Supplied material:
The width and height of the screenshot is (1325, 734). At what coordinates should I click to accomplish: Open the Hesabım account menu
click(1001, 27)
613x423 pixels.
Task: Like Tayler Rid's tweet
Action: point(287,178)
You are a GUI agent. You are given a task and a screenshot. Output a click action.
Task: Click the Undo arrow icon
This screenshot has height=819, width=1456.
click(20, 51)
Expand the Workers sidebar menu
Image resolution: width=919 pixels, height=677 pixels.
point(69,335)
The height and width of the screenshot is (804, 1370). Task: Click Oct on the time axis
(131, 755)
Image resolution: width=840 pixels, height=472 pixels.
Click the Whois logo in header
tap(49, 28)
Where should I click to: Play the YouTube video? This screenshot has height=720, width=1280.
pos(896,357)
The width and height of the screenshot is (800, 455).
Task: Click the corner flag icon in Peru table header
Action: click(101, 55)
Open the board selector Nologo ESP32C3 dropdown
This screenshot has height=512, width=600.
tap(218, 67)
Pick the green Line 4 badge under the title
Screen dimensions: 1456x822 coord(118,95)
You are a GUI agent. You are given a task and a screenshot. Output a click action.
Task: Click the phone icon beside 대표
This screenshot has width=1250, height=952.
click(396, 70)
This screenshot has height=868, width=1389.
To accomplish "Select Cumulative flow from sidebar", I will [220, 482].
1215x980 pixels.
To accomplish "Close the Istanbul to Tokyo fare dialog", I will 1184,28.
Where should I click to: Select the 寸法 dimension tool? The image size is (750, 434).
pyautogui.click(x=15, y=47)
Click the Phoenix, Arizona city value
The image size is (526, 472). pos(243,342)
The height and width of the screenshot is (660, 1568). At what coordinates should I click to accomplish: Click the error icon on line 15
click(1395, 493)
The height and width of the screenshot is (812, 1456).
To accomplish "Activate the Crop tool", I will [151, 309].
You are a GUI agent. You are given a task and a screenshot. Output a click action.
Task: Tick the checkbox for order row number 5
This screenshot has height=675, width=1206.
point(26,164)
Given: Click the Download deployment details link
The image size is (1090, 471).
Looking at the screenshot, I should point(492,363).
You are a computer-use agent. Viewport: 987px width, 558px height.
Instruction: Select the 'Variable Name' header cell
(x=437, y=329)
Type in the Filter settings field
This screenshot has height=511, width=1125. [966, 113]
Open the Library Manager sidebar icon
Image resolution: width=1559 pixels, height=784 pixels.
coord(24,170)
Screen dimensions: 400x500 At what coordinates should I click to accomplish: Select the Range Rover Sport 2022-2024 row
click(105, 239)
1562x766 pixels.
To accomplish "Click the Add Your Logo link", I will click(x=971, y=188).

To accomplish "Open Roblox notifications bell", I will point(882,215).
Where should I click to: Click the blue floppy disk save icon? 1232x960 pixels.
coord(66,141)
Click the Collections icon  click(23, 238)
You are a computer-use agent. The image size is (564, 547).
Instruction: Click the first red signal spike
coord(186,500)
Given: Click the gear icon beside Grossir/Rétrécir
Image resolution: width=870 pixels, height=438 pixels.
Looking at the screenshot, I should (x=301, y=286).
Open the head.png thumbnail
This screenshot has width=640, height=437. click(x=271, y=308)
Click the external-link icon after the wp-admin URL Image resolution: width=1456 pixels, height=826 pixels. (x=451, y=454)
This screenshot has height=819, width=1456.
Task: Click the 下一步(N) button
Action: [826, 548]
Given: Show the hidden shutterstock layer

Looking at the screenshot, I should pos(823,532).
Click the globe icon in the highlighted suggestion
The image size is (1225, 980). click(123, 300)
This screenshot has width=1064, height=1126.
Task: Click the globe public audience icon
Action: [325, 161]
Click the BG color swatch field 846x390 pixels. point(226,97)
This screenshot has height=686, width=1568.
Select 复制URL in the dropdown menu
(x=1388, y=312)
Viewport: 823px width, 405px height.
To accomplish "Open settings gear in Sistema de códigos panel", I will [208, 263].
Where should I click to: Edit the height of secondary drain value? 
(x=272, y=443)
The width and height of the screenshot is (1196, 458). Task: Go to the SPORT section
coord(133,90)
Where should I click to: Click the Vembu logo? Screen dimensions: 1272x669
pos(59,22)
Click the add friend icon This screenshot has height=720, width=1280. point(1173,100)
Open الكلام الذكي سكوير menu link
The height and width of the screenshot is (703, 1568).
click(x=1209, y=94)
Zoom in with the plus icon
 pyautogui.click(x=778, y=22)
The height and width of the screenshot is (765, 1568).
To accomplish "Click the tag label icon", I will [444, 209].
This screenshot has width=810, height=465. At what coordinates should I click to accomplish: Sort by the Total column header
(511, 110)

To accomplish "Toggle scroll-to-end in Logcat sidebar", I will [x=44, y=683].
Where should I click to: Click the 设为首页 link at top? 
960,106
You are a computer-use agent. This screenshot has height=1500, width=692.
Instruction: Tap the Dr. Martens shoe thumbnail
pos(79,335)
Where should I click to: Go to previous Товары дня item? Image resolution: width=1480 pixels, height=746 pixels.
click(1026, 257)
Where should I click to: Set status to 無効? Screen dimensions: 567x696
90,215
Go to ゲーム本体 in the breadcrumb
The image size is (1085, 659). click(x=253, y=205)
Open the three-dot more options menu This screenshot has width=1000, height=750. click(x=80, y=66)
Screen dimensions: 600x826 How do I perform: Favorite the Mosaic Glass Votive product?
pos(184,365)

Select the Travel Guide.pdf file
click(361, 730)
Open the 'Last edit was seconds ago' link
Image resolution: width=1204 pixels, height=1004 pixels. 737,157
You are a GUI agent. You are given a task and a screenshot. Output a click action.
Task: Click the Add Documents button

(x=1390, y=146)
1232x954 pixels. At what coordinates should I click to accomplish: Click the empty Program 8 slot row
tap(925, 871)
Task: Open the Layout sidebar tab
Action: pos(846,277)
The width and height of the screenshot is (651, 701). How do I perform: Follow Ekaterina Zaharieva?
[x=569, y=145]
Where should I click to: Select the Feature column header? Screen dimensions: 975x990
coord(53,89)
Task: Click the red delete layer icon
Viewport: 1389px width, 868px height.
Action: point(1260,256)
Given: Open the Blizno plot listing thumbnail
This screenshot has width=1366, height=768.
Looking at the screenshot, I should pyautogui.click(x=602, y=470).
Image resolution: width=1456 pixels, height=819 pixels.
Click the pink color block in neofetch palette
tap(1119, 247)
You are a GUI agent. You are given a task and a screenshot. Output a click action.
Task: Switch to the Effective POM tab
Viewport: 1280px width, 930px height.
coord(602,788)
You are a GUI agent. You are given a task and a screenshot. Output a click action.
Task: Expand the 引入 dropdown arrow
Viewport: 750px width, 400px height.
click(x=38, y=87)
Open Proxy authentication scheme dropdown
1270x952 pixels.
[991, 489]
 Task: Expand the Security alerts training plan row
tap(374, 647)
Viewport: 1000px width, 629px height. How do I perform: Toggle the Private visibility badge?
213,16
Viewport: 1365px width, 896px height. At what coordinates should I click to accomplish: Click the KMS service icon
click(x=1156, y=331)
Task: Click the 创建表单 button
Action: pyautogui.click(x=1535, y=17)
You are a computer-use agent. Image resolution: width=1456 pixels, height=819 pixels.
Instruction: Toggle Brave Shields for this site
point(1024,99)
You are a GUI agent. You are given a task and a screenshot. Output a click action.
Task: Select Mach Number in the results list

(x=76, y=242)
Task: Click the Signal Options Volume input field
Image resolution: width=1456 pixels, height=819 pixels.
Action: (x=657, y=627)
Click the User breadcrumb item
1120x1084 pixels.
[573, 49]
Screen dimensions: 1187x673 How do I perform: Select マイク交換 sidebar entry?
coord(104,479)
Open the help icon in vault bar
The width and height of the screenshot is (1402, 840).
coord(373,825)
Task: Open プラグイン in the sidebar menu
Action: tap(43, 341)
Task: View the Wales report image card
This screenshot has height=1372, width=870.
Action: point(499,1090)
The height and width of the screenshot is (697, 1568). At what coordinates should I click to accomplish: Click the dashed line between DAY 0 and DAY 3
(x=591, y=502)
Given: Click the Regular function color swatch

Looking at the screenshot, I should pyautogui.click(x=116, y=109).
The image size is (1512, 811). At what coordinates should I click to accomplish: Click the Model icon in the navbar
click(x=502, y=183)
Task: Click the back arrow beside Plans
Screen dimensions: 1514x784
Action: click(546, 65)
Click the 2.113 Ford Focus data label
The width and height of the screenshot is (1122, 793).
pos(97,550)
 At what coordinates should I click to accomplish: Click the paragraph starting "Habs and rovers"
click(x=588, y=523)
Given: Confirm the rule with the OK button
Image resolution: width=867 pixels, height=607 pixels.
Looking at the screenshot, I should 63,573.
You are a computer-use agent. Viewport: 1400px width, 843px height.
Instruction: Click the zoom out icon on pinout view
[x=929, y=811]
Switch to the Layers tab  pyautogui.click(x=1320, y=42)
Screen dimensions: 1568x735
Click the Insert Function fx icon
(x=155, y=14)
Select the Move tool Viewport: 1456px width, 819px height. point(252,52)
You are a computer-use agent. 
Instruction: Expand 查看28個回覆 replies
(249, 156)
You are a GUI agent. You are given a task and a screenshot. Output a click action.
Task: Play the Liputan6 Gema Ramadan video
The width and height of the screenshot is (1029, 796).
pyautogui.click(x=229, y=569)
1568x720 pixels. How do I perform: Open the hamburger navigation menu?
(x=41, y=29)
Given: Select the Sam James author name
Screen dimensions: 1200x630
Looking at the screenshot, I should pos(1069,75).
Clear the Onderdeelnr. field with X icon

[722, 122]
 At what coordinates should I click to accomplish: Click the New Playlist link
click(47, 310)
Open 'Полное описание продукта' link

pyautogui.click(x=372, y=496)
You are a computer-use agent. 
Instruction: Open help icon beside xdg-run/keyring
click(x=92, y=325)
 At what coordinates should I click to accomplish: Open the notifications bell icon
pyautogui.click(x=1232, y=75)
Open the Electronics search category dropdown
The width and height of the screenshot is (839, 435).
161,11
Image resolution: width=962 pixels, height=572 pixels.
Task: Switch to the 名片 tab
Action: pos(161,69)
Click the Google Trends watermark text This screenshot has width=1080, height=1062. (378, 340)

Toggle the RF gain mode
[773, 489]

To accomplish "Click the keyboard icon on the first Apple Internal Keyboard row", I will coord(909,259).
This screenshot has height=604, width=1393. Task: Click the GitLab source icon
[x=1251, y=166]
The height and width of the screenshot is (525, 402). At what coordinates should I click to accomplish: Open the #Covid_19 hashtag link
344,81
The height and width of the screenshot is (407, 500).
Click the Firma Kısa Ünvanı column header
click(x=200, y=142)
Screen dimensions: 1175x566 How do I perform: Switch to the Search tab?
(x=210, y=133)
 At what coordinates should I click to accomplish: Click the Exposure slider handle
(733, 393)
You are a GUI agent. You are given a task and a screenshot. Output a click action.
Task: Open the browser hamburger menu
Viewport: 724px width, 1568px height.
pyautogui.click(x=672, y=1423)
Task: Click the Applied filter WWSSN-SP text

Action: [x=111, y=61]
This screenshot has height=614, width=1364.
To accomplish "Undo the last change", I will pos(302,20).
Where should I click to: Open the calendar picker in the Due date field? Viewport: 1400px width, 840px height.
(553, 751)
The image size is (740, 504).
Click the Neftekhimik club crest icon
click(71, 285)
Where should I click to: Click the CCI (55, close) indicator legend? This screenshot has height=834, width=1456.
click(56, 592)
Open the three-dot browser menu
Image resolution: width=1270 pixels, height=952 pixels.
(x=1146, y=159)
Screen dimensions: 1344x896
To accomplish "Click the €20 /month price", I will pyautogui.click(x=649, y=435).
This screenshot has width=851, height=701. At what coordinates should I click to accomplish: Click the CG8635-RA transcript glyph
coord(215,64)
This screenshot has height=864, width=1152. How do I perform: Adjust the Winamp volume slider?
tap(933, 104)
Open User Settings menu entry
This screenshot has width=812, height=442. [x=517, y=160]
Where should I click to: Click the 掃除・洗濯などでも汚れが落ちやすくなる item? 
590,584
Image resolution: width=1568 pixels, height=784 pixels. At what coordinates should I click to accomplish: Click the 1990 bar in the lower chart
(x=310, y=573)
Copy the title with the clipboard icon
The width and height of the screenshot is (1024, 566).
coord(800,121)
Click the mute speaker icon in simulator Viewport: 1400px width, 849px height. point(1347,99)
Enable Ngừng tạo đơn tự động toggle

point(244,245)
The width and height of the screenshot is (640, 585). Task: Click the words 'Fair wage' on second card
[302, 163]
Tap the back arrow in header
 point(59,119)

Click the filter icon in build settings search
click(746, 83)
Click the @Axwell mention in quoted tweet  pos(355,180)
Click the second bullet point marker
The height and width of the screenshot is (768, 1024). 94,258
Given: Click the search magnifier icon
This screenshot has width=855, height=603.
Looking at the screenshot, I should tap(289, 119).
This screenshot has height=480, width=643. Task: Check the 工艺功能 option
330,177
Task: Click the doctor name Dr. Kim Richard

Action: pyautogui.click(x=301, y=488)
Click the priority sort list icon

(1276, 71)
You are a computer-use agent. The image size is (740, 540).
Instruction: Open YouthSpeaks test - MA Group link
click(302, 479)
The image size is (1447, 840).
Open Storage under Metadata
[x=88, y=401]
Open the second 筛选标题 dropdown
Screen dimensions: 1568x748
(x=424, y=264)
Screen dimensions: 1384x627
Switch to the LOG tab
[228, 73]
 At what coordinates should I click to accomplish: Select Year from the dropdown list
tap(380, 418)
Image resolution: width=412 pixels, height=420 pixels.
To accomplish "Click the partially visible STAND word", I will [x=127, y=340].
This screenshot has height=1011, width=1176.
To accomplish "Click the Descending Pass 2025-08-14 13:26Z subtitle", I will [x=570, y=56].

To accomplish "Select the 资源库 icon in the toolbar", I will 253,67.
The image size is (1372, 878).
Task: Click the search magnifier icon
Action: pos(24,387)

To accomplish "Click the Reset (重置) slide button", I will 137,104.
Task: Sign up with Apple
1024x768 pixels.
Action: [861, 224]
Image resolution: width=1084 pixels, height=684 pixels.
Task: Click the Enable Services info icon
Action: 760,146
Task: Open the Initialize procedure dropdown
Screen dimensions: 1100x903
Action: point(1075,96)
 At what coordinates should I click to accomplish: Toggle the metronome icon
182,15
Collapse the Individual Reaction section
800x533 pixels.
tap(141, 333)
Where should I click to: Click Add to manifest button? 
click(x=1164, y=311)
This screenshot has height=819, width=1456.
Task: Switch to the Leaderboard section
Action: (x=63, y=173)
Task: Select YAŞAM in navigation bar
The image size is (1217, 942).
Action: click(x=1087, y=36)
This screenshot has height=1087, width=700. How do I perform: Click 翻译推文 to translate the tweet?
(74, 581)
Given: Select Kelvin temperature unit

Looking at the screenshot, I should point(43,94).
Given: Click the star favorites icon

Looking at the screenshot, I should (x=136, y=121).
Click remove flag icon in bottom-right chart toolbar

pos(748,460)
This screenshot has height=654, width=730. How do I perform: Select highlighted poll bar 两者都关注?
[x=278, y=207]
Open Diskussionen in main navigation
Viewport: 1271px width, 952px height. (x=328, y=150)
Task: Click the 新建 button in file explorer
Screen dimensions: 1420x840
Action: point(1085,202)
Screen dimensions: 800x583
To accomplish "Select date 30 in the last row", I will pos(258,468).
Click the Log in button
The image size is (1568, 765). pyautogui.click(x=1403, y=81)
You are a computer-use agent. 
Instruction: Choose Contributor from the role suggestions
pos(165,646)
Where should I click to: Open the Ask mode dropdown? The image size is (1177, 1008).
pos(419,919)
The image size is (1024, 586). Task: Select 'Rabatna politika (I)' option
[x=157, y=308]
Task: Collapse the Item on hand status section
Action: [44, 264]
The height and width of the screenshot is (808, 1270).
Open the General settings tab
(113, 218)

Your goal: Starting at the line that contains "Where should I click to: Open the Ask" and ending at the last line of the records, express those lines as a Markdown table with the columns n and Line, giving each line a row number and leaving out blank lines.

Exercise answer:
| n | Line |
|---|---|
| 1 | Where should I click to: Open the Ask mode dropdown? The image size is (1177, 1008). |
| 2 | pos(419,919) |
| 3 | The image size is (1024, 586). Task: Select 'Rabatna politika (I)' option |
| 4 | [x=157, y=308] |
| 5 | Task: Collapse the Item on hand status section |
| 6 | Action: [44, 264] |
| 7 | The height and width of the screenshot is (808, 1270). |
| 8 | Open the General settings tab |
| 9 | (113, 218) |